Allait-on faire banqueroute ? Le gouffre était à deux pas. Chaque matin le caissier central disait à Garnier-Pagès : « Monsieur le Ministre, nous avons encore de quoi vivre tant de jours. » Et le nombre des jours allait diminuant de façon effrayante. On avait beau se débattre. On était contraint à des procédés irréguliers. Les fonds réservés pour l’amortissement de la dette étaient dépensés au jour le jour. Le ministre se faisait autoriser à aliéner : 1° les diamants de la couronne, joujoux somptueux dont on n’avait plus que faire ; 2° les terres et les bois de l’ancienne liste civile ; 3° une portion des forêts nationales ; et il engageait à la Banque une partie de ces ressources pour garantir une avance de 230 millions qu’elle faisait à l’État. Cet emprunt déguisé ne suffisait pas encore, et les orateurs des clubs révolutionnaires réclamaient soit un impôt extraordinaire sur les riches, soit le remboursement du milliard accordé aux émigrés par la Restauration. C’est alors que Garnier- Pagès, dans son embarras mortel, s’avisa de demander un sacrifice exceptionnel à la propriété foncière.
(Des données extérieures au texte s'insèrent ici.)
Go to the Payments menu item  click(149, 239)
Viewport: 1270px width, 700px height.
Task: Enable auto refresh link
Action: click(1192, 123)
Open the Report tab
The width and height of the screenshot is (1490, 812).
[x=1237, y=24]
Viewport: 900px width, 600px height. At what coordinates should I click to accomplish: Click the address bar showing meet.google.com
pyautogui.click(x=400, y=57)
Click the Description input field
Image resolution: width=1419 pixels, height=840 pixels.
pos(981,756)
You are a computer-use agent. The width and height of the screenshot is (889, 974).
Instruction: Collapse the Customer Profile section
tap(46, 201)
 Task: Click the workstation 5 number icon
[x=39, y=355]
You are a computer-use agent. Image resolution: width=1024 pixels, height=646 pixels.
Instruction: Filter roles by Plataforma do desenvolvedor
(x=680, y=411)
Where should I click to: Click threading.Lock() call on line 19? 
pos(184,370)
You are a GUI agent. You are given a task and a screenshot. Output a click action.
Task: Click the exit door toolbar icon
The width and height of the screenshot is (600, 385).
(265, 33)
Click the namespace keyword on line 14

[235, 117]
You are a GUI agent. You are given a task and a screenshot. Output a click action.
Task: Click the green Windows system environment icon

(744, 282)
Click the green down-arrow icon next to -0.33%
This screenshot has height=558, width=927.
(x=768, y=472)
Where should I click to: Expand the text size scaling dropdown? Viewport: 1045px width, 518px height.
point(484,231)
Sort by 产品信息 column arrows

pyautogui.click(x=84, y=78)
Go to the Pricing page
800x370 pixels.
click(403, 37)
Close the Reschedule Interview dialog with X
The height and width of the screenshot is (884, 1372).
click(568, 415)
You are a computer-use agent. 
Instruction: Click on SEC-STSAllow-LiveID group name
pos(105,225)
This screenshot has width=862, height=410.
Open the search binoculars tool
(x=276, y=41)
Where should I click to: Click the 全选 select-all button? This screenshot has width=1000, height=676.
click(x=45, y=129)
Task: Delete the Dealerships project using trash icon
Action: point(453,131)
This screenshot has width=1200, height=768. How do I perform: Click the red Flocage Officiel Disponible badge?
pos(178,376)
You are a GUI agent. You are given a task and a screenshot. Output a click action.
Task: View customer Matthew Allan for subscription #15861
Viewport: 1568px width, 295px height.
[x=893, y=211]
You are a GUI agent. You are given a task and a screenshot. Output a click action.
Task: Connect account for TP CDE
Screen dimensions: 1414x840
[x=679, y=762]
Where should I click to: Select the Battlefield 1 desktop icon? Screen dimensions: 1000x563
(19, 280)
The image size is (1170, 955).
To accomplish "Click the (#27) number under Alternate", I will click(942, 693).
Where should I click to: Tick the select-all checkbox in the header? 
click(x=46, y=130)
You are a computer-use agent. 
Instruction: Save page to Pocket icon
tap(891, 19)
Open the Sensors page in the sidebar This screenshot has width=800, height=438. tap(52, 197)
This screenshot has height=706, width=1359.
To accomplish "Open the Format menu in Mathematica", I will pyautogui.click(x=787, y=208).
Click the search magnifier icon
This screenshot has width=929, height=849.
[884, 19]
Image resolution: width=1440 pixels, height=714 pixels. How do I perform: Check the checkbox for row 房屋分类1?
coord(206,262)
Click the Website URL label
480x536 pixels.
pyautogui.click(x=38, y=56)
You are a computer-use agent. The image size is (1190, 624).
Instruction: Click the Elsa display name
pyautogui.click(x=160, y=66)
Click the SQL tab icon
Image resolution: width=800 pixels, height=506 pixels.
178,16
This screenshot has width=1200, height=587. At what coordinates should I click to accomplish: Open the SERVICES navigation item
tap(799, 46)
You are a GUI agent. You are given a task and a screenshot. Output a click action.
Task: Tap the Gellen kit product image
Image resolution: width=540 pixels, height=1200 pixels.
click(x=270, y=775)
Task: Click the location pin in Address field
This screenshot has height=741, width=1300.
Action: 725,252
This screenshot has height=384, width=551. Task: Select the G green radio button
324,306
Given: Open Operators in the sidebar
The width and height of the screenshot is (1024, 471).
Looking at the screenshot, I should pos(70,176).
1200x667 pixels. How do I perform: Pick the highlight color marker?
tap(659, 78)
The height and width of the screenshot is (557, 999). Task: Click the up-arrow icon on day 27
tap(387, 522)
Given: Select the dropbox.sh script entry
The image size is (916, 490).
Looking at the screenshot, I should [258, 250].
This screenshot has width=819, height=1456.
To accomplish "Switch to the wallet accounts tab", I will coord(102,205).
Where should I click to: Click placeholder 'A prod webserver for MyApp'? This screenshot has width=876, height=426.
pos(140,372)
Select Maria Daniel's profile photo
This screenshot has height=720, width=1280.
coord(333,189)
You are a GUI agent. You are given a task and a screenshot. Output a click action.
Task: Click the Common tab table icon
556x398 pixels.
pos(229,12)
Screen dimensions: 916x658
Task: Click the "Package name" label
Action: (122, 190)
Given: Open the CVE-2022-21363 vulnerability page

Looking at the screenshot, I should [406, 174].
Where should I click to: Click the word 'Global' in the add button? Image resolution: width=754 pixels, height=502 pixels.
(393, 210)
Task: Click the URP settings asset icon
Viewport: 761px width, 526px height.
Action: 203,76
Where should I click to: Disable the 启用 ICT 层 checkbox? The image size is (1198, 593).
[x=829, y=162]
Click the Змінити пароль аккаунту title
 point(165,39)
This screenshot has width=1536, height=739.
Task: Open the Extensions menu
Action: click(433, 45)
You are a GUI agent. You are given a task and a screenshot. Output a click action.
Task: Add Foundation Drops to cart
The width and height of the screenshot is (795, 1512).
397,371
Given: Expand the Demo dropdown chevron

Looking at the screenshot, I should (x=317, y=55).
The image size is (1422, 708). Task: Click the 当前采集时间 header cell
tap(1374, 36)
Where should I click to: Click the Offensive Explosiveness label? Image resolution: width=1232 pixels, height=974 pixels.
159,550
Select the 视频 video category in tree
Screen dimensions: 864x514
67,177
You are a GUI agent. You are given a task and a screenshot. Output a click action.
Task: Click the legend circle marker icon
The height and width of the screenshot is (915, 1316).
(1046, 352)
On décréta le 16 Mars le fameux impôt des 45 centimes, qui fut complété, le 19 Avril, par une taxe de 1 0/0 sur les créances hypothécaires. Il consistait à augmenter de 45 centimes 0/0 le total des quatre contributions directes. Les rôles étaient tout prêts ; pas de temps perdu ; on s’assurait de la sorte les ressources nécessaires.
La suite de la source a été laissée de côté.